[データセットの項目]
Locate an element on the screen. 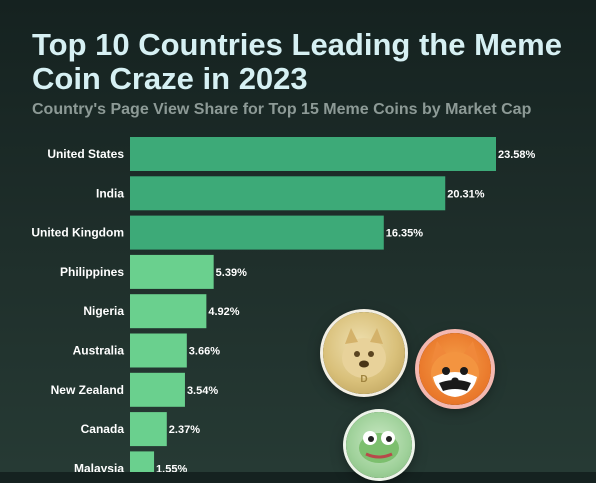 Image resolution: width=596 pixels, height=483 pixels. bar-philippines is located at coordinates (172, 272).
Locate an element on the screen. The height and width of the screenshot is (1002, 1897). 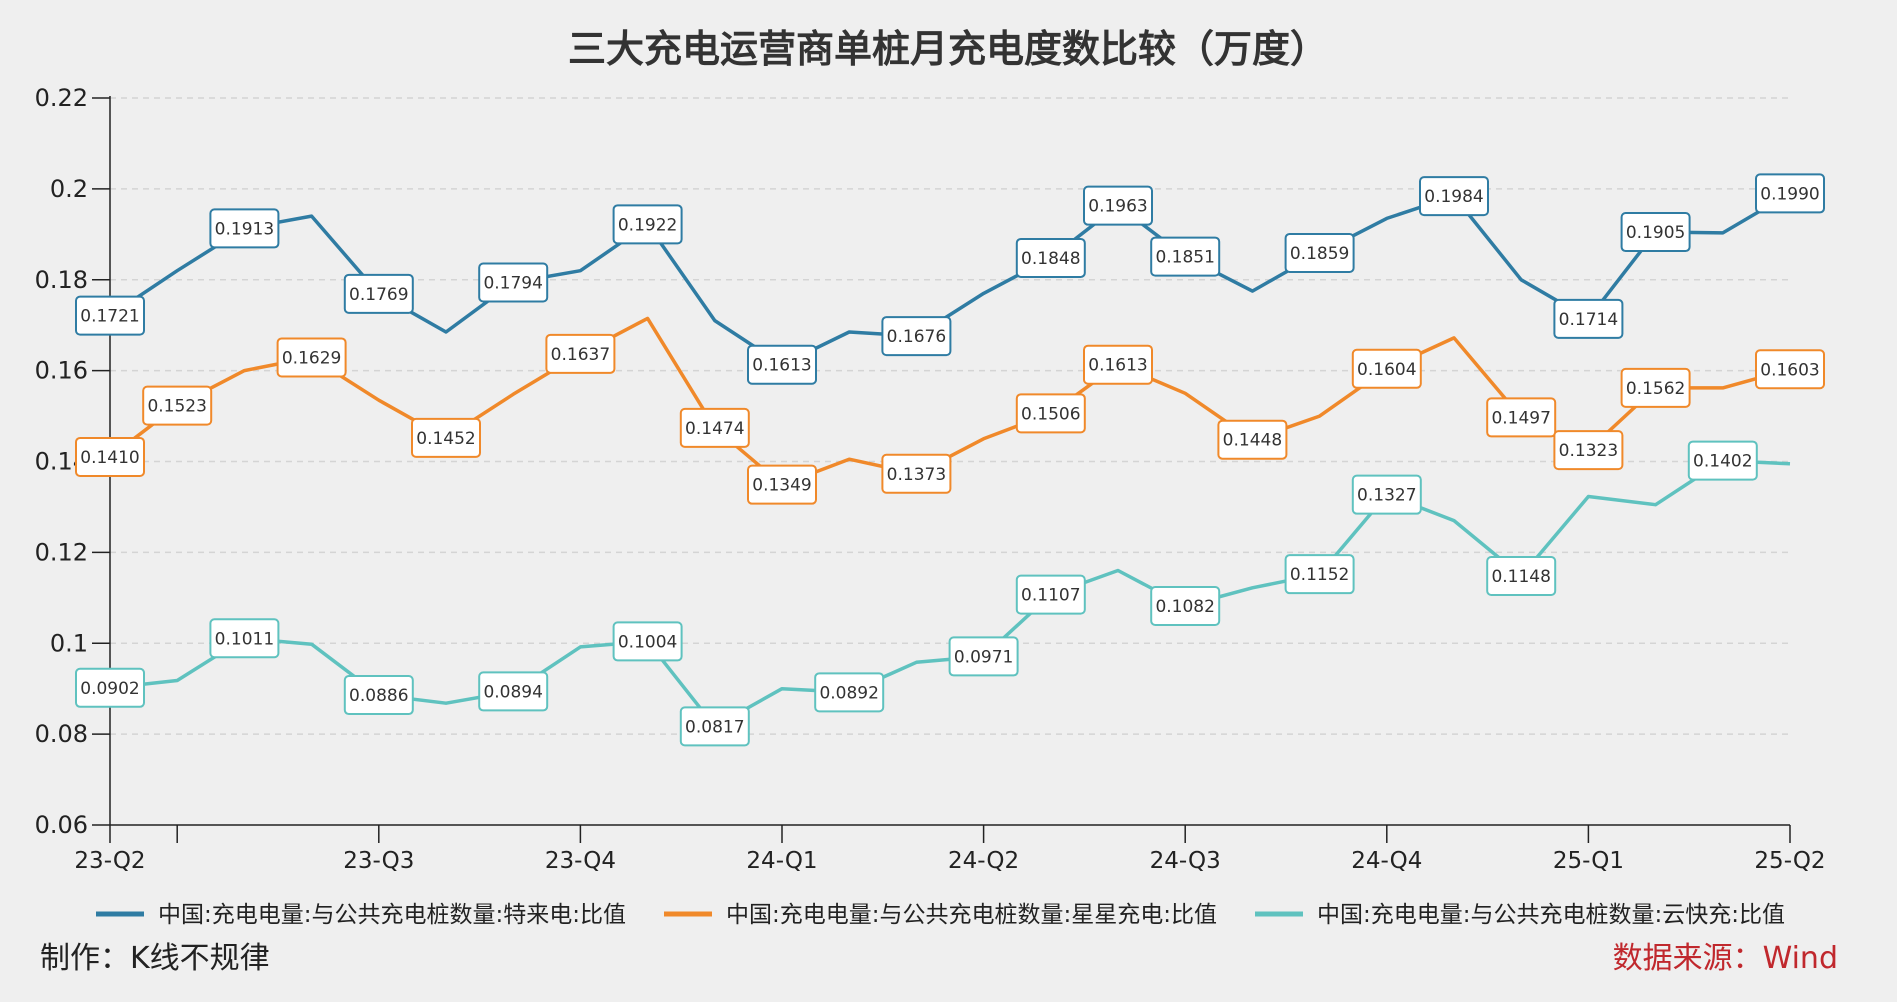
data-label-text: 0.1402 is located at coordinates (1722, 462).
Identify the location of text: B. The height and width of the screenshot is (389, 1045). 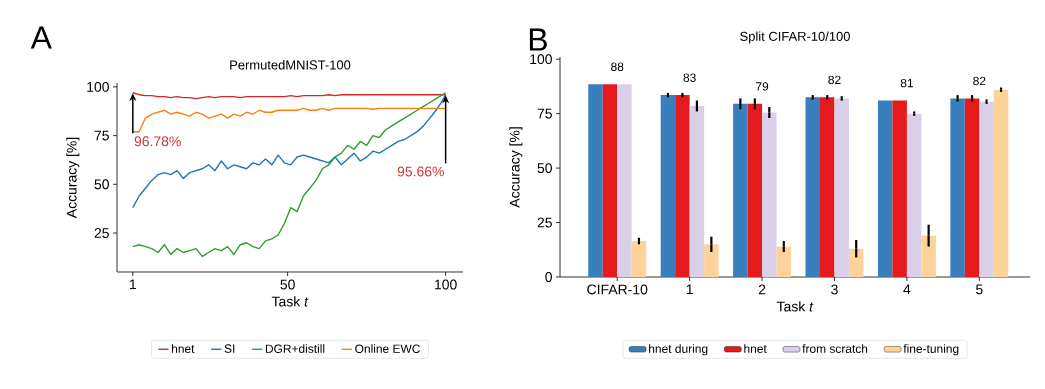
(538, 40).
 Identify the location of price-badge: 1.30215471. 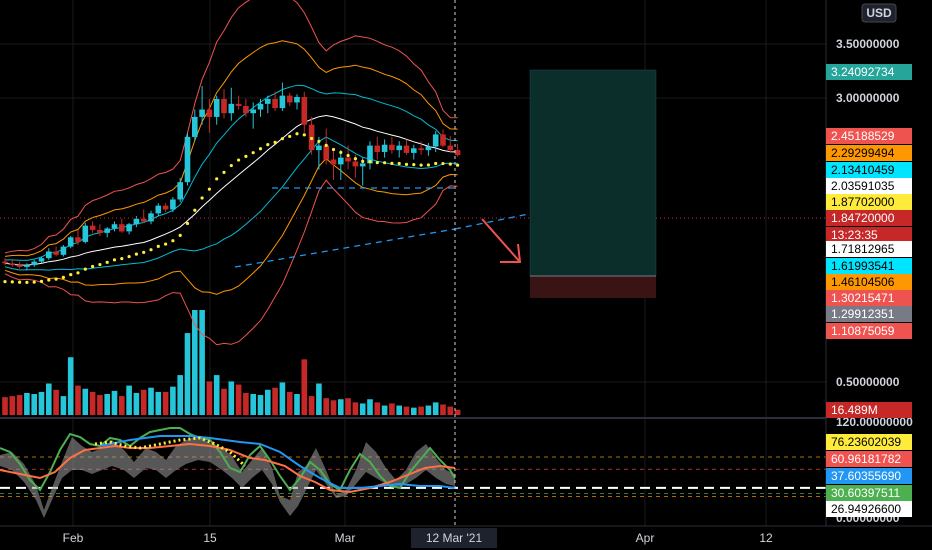
(869, 298).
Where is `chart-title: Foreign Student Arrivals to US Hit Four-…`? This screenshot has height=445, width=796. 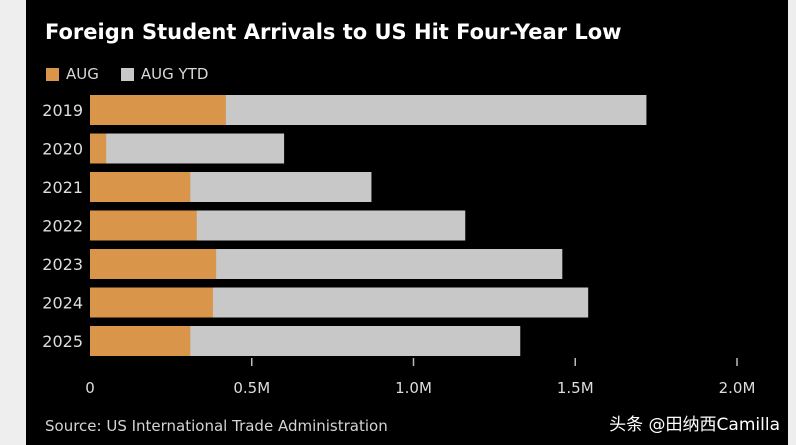 chart-title: Foreign Student Arrivals to US Hit Four-… is located at coordinates (334, 32).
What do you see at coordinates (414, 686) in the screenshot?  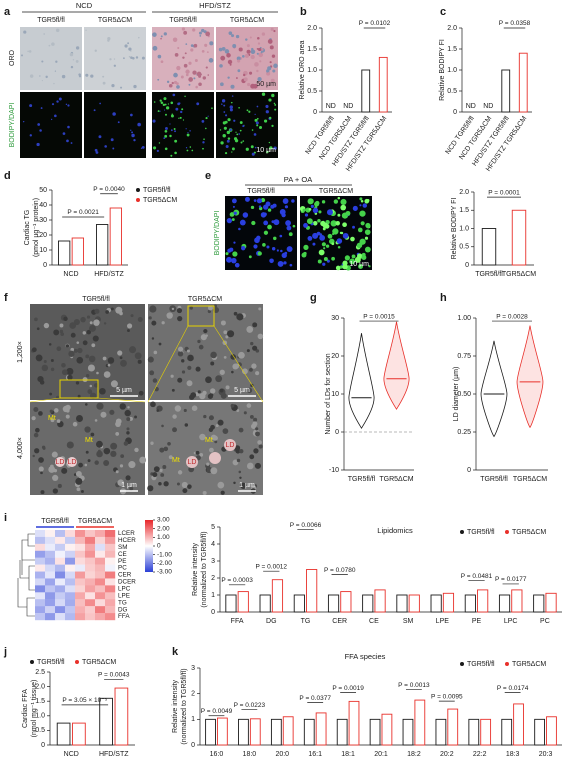 I see `p-value: P = 0.0013` at bounding box center [414, 686].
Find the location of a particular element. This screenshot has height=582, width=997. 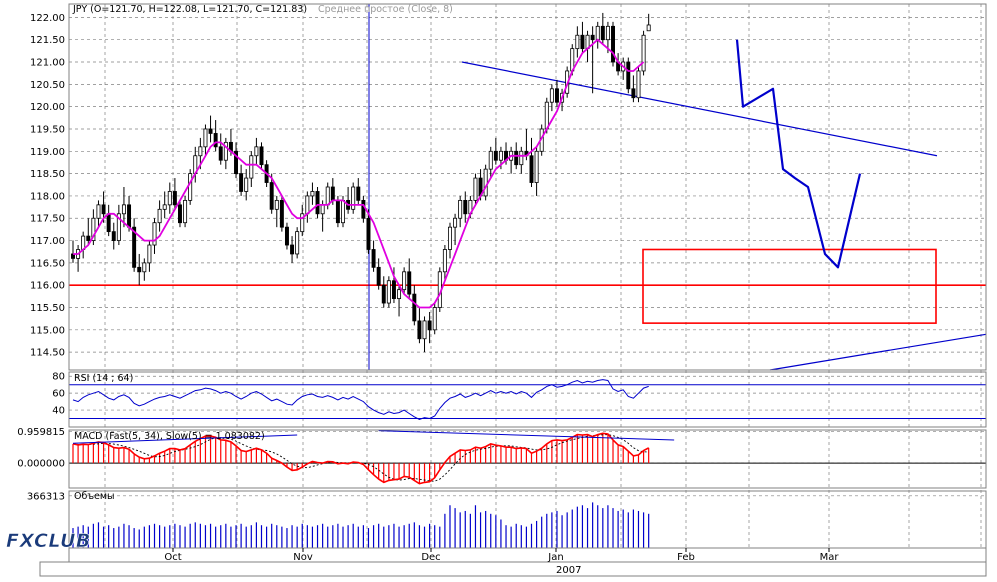

fxclub-watermark: FXCLUB is located at coordinates (48, 541).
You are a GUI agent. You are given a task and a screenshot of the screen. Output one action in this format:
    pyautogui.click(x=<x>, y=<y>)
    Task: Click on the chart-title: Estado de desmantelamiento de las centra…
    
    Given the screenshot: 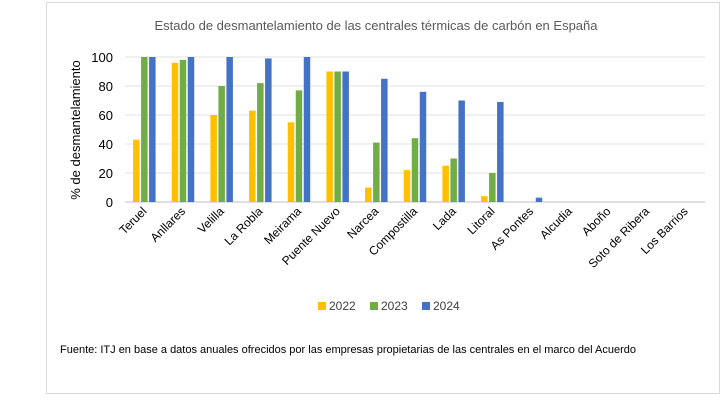 What is the action you would take?
    pyautogui.click(x=377, y=26)
    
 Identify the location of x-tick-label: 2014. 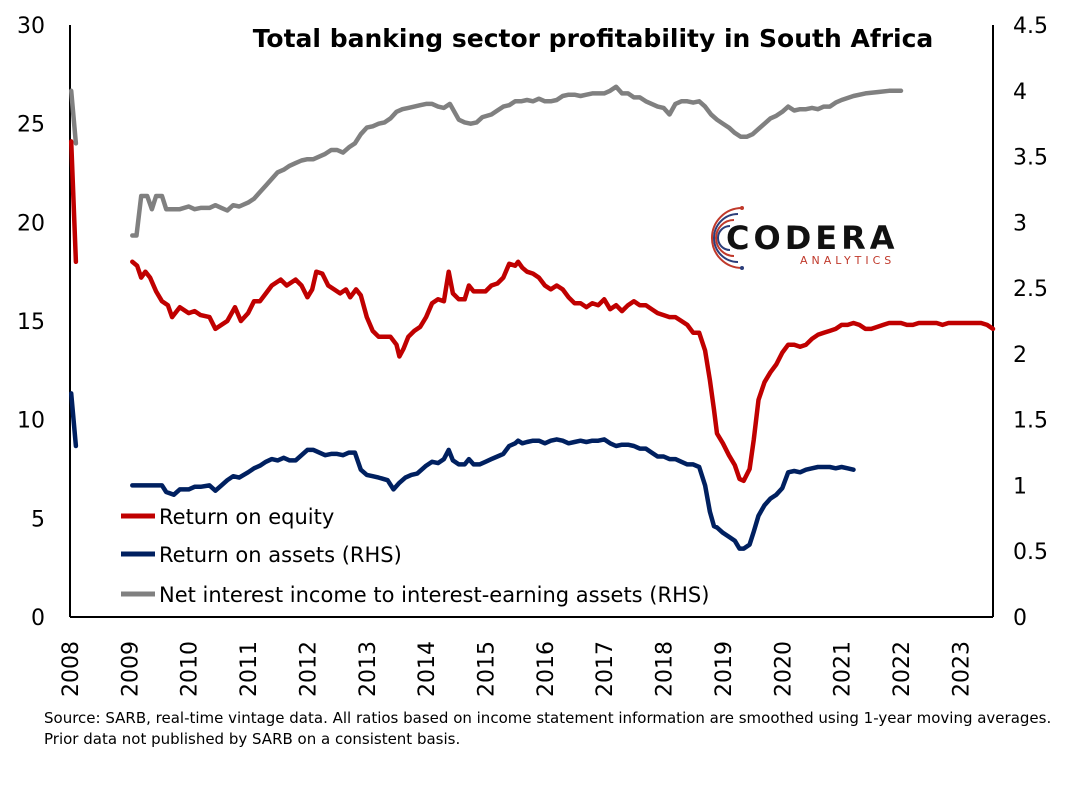
(428, 669).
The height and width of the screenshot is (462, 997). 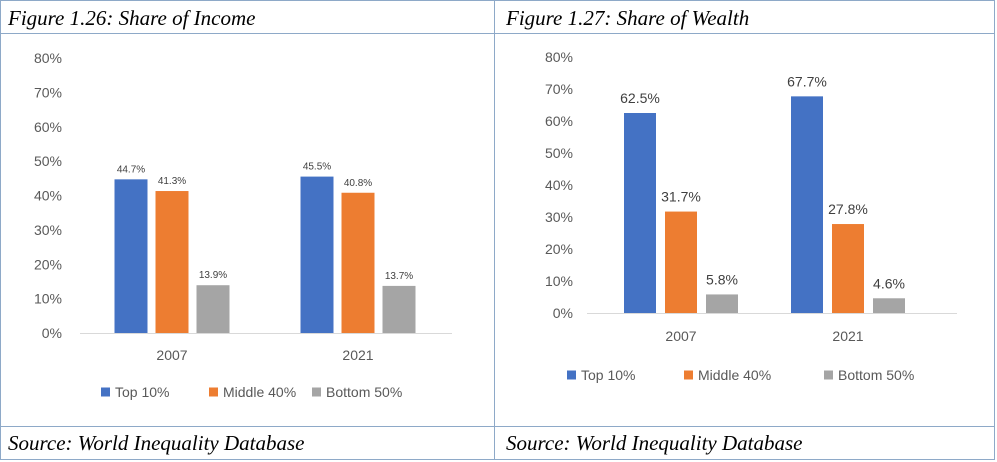 What do you see at coordinates (722, 279) in the screenshot?
I see `data-label-bottom50-2007: 5.8%` at bounding box center [722, 279].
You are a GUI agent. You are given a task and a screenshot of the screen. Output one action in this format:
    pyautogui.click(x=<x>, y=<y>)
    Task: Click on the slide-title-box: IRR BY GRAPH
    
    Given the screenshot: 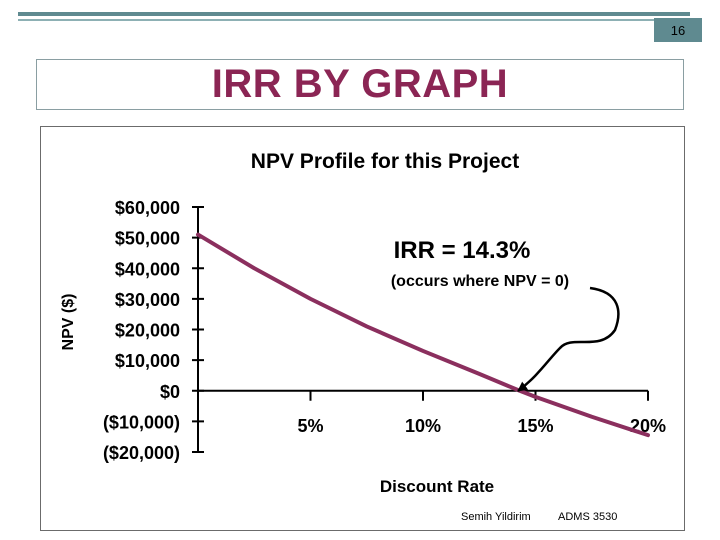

### 作業の依頼
上のデータのうち、"Identify the location of text: B."を含む行から始まり"(869, 298)."を含む行で終わる部分だけを、「番号」と「行」の2列のMarkdownの表に変換してください。空行は入れず、画像も答えに含めないでください。

### 練習の出力
| 番号 | 行 |
|---|---|
| 1 | Identify the location of text: B. The height and width of the screenshot is (389, 1045).  |
| 2 | (538, 40). |
| 3 |  Identify the location of price-badge: 1.30215471.  |
| 4 | (869, 298). |